● WORK ORDER:
Look through the lines below and extract any with the word "agent".

● Pixel coordinate grounding data:
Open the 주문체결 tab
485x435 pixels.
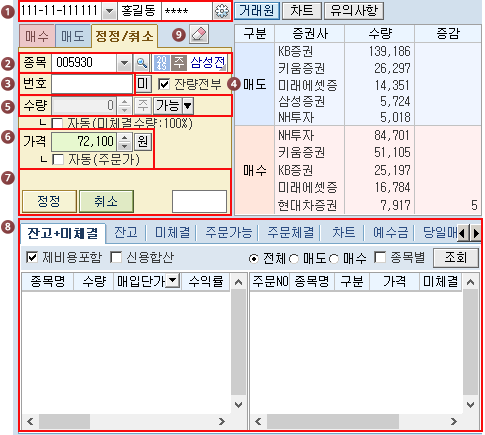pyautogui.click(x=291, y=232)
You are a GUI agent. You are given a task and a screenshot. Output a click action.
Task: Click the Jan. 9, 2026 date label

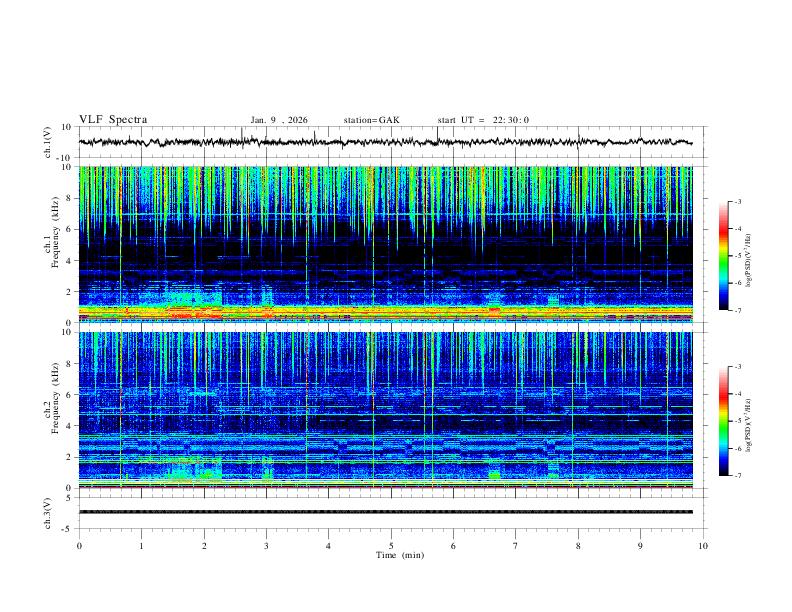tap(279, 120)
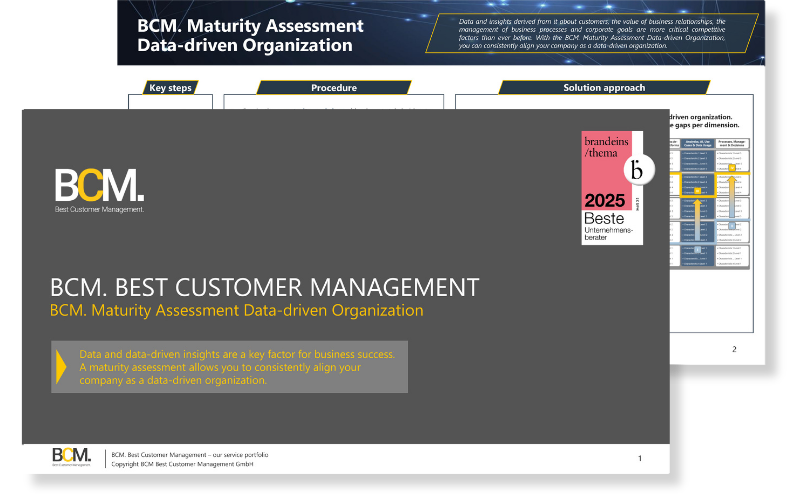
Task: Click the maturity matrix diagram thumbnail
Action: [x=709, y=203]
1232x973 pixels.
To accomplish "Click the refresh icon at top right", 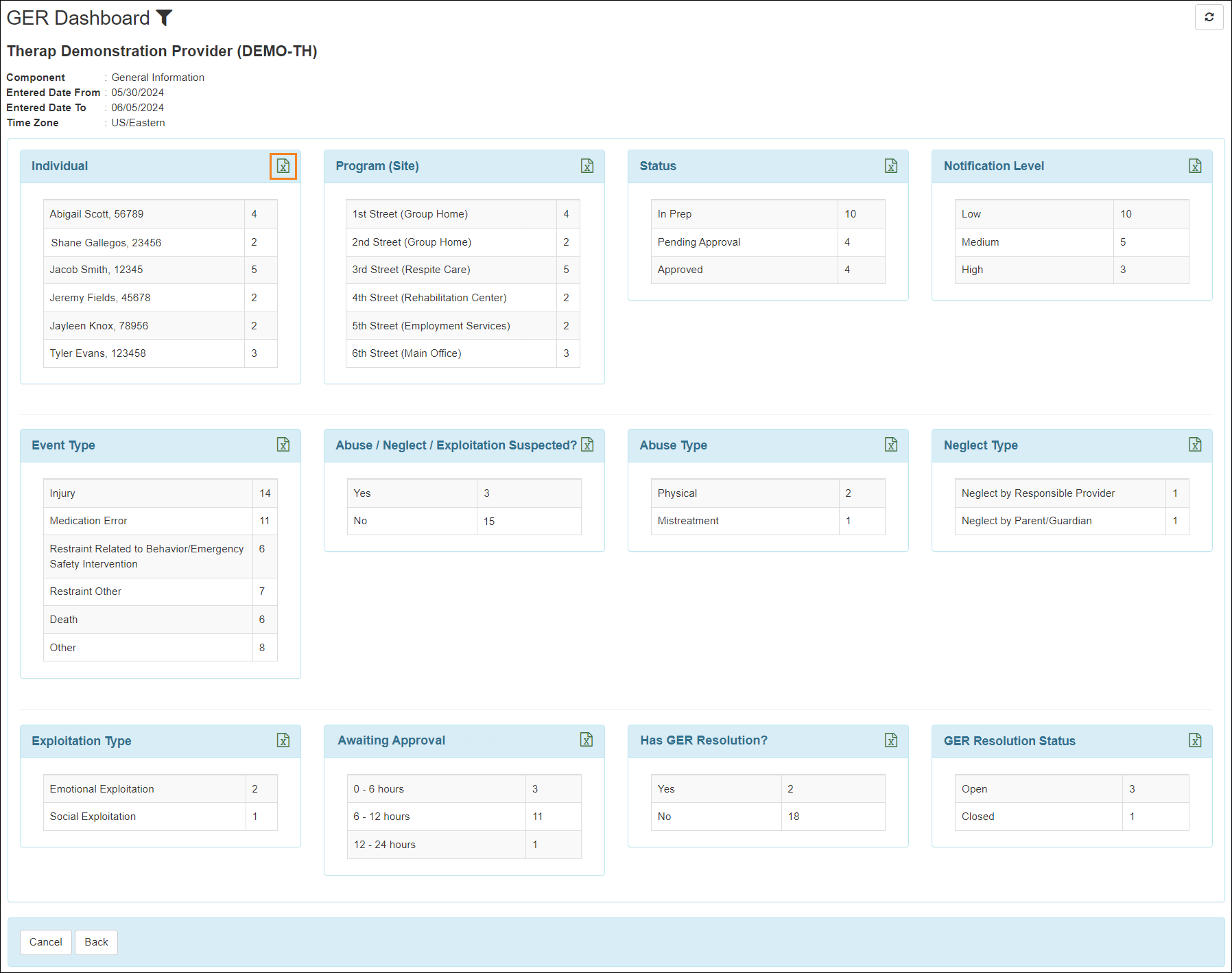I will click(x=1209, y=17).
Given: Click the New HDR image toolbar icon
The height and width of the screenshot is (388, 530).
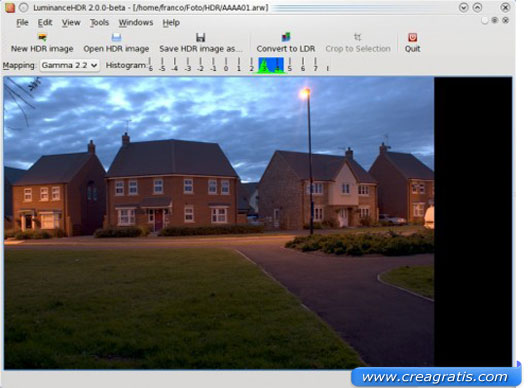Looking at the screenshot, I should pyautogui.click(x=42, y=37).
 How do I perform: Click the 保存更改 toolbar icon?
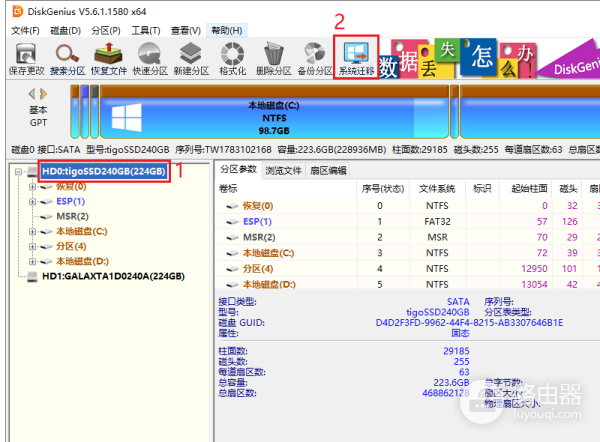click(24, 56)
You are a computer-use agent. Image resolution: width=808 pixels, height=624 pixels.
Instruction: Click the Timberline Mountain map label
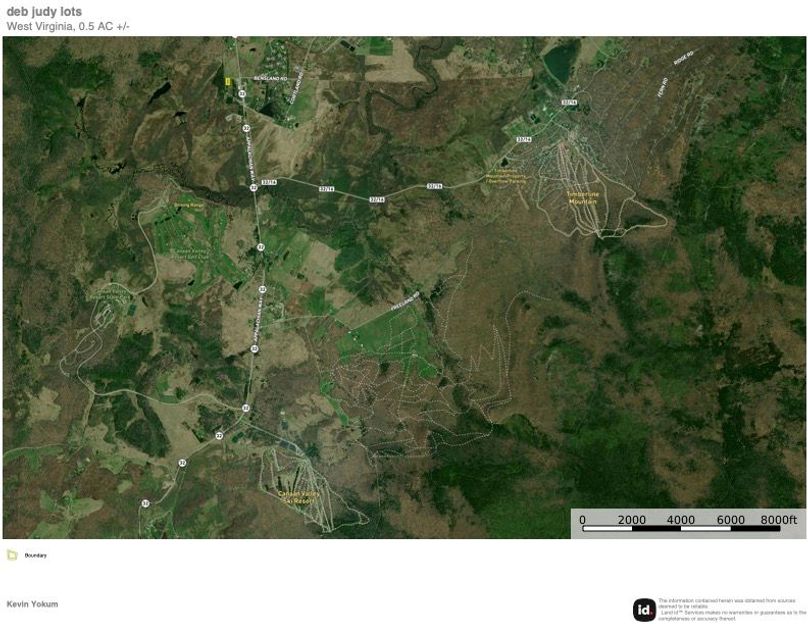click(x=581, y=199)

---

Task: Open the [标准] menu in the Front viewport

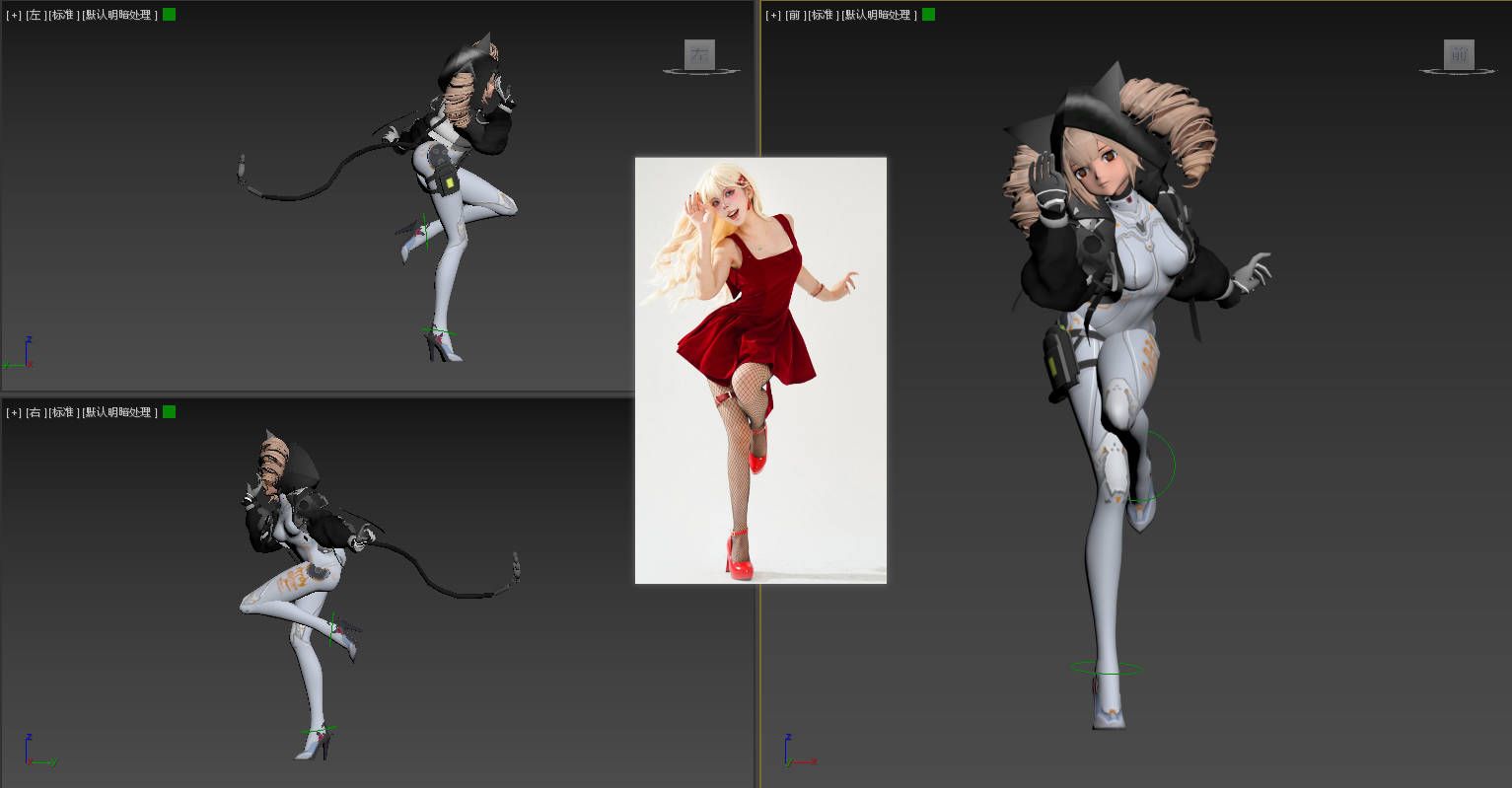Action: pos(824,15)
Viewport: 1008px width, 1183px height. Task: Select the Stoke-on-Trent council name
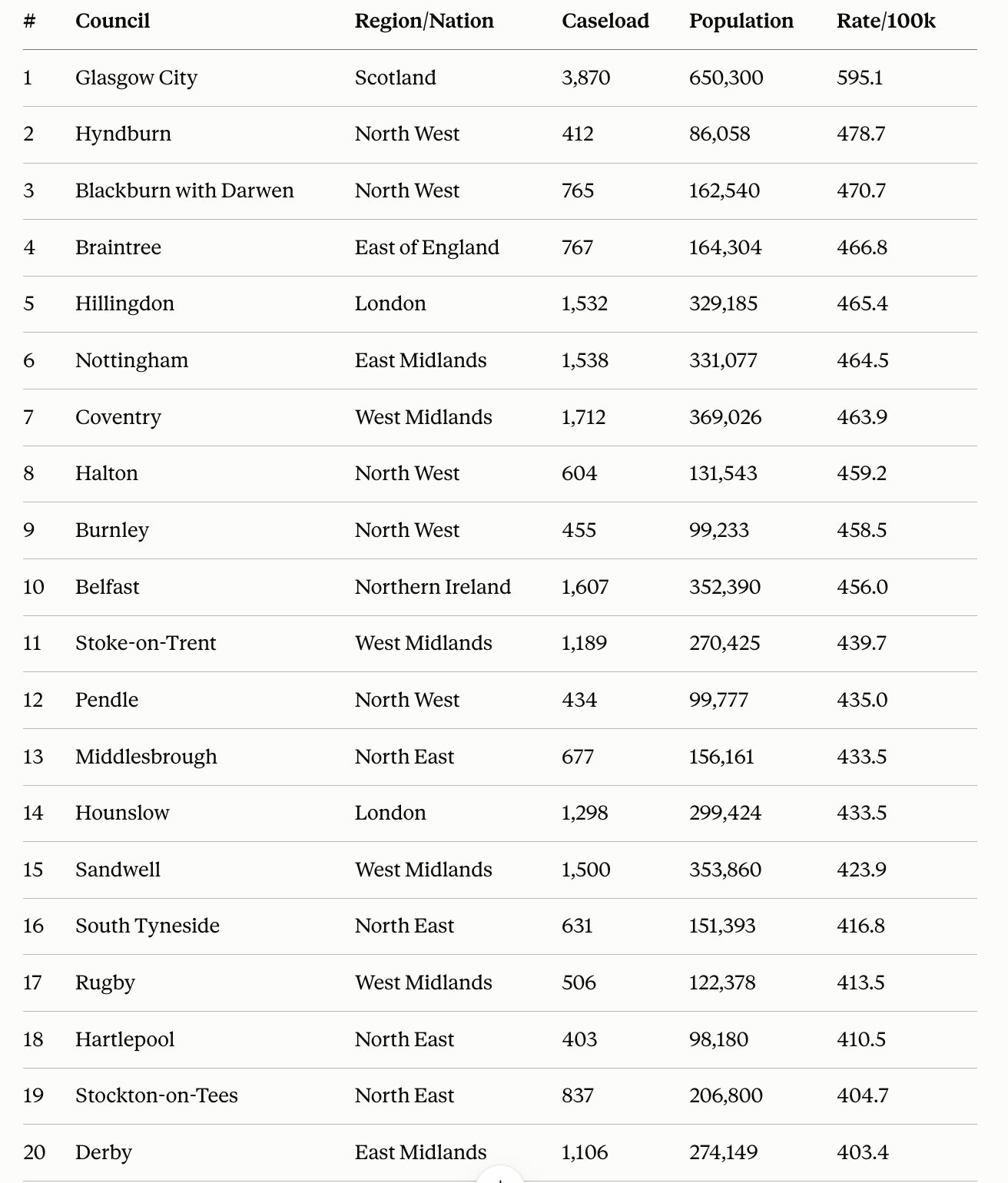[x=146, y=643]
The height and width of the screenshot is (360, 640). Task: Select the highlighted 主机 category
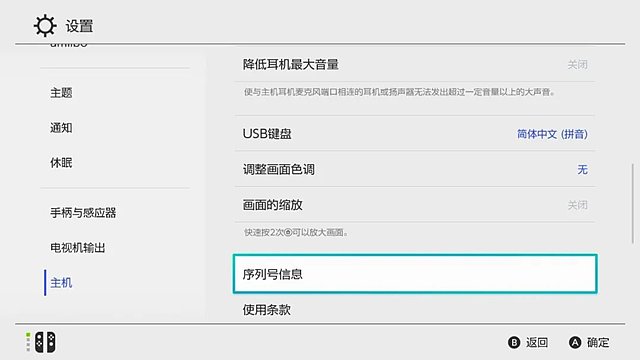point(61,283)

● RESPONSE TO THIS TASK:
You are a GUI agent. You are given a task and a screenshot. Output a click action.
You are a computer-use agent. Image resolution: width=808 pixels, height=624 pixels.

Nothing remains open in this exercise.